Louis took leave, exclaiming to himself on the stairs, 'There! if comporting oneself like a donkey before the object be a token, I've done it effectually. Didn't I know the exclusiveness of the woman? Yet, how could I help saying a word for the poor little Walbys? and, after all, if they were there, no one would speak to them but Aunt Kitty and I. And Isabel, I am sure she scorned the fastidious nonsense; I saw it in her eye and lip.'

After a quarter of an hour spent in hearing her praises from Miss Faithfull, he betook himself to Mrs. Ponsonby's, not quite without embarrassment, for he had not been alone with the mother and daughter since August.

'I am glad you did not come before,' said Mary, heartily; 'I have just done:' and she returned to her writing-table, while her mother was saying,

'We like it very much.'

'You have not been copying that wretched concern!' exclaimed Louis. 'Why, Mary, you must have been at it all night.
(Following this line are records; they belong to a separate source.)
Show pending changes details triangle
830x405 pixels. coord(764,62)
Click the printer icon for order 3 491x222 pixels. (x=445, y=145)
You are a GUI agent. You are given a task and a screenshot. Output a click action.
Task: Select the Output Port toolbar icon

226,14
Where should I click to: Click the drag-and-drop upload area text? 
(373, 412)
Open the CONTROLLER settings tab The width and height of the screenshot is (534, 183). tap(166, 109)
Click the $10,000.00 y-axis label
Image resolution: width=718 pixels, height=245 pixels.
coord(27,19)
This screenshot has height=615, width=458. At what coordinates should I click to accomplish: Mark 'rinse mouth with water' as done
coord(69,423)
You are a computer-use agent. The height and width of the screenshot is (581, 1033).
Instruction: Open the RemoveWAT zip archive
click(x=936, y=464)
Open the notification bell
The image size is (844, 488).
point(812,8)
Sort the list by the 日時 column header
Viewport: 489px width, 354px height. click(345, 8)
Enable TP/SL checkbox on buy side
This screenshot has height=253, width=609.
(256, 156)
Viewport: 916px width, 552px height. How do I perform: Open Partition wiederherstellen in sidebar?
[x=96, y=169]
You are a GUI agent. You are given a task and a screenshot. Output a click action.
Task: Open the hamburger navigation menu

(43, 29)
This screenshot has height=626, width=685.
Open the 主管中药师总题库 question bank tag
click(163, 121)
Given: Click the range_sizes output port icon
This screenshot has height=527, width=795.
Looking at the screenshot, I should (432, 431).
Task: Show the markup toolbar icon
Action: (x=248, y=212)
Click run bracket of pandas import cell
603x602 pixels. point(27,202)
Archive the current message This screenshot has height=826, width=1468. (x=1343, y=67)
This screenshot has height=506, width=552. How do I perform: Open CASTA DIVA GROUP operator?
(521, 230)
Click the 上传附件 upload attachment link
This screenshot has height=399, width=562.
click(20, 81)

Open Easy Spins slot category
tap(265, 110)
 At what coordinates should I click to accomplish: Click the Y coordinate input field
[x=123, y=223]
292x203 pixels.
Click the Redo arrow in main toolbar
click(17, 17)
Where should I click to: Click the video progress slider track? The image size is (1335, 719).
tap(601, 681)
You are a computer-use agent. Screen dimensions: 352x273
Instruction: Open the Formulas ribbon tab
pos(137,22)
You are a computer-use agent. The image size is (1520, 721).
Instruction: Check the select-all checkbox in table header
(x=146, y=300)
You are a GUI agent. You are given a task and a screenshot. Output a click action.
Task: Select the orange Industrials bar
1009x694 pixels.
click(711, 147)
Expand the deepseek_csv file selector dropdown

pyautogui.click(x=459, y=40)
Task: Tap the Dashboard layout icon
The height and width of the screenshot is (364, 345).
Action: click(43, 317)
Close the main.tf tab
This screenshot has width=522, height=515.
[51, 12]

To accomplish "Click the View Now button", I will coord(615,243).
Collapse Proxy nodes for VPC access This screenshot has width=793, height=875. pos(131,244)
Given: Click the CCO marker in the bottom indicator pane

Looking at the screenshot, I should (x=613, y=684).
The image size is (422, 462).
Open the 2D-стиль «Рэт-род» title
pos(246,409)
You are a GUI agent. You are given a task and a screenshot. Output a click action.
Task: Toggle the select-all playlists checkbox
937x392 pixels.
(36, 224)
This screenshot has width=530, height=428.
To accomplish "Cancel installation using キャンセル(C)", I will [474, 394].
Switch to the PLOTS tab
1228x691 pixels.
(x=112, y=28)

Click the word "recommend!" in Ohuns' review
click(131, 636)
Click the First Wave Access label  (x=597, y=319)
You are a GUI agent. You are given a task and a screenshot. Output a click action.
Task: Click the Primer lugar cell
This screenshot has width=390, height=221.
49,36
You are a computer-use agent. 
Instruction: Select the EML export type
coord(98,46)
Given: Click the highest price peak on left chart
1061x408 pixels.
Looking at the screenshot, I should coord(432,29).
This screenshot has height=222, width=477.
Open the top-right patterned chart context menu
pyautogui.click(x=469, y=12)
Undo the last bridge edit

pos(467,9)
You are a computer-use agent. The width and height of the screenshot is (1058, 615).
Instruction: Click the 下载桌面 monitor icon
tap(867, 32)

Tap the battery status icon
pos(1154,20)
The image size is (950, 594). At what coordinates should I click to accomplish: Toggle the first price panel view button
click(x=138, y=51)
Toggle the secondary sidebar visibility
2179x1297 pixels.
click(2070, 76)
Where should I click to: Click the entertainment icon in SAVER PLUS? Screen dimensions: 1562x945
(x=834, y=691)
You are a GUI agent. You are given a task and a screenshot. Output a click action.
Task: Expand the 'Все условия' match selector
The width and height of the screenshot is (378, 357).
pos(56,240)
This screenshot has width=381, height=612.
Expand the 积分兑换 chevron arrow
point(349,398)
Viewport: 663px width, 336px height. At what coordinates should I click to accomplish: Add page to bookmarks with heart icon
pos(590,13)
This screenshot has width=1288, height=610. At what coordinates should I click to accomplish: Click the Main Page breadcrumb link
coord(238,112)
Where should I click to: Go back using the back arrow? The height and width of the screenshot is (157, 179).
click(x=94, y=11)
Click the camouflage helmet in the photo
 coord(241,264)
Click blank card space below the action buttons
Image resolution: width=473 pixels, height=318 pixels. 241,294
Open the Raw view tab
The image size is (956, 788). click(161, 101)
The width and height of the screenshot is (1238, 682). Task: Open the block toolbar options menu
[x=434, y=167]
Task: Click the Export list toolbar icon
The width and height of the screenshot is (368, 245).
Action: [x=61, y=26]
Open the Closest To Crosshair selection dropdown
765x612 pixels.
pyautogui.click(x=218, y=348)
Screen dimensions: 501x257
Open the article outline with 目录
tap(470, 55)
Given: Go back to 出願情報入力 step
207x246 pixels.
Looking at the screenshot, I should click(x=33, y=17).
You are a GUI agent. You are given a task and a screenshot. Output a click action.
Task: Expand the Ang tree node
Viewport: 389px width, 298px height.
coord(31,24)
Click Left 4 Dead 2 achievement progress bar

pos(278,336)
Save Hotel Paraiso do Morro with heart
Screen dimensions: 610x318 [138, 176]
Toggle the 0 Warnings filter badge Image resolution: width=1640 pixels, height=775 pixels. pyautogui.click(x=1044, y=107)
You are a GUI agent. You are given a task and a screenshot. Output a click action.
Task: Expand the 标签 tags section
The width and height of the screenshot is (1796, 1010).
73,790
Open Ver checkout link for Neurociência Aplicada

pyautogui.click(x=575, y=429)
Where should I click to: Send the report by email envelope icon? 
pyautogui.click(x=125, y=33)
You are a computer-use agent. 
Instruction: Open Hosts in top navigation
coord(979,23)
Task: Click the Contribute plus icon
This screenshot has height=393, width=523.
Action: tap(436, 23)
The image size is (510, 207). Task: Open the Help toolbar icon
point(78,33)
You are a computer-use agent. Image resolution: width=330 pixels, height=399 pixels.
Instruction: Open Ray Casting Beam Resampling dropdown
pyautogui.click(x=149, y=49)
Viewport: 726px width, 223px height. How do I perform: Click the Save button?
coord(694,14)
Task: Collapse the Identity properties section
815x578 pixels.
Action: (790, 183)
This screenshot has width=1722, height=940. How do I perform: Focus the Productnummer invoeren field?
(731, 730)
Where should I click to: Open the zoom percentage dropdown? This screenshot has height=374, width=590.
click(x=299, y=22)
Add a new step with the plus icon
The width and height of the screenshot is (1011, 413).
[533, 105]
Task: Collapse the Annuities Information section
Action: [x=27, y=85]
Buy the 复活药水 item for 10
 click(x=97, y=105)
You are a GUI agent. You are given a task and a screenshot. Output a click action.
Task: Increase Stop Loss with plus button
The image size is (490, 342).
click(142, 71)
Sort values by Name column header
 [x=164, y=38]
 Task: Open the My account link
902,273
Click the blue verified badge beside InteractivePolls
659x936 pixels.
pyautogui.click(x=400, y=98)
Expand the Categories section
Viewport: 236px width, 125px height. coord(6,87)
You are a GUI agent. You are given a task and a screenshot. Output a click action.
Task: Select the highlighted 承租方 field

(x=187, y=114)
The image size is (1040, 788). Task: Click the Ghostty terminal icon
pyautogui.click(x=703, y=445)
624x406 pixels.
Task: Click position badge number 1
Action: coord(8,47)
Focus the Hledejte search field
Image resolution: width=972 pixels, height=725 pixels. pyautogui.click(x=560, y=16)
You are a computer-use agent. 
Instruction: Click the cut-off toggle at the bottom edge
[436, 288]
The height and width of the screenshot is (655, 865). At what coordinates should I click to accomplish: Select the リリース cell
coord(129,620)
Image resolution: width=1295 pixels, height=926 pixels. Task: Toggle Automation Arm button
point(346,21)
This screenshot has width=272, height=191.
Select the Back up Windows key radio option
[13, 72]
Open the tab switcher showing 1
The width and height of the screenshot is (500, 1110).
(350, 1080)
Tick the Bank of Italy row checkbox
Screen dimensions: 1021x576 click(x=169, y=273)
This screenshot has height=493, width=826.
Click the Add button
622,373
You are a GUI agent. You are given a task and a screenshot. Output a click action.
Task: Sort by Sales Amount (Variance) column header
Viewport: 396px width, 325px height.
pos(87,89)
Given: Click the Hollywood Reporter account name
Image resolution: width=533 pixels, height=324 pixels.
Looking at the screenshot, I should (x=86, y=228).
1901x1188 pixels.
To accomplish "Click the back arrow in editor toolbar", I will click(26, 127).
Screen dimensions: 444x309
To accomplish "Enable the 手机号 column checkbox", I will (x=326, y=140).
It is a week's work.'

'Copying is not composing,' said Mary.

'But you have mended it, made it consecutive! If I had guessed that my father meant to trouble any one with it!'

'If you take pains with it, it may be very valuable,' said Mrs. Ponsonby. 'We have marked a few things that you had better revise before it goes to Oakstead.'

'Goes to Oakstead!' said Louis, faintly.

'Your father talks of sending it, to see if Sir Miles does not think it might tell well in one of the Reviews.'

'I hope not. I should lose all my faith in anonymous criticism, if they admitted such a crude undergraduate's omnium gatherum! Besides, what an immense task to make it presentable!'

'Is that the root of your humility?'

'Possibly. But for very shame I must doctor it, if Mary has wasted so much time over it. It does not look so bad in your hand!'

'It struck me whether you had rendered this Spanish story right.'

'Of course not. I never stuck to my dictionary.'

A sound dose of criticism ensued, tempered by repetitions of his father's pleasure, and next came some sympathy and discussion about the farm and Marksedge, in which the ladies took their usual earnest part, and Mary was as happy as ever in hearing of his progress. He said no word of their neighbours; but he could not help colouring when Mary said, as he wished her good-bye, 'We like the party in the House Beautiful so much! Miss Conway is such an acquisition to me! and they are doing all you could ever have wished for Clara.'

Mary was glad that she had said it. Louis was not so glad. He thought it must have been an effort, then derided his vanity for the supposition.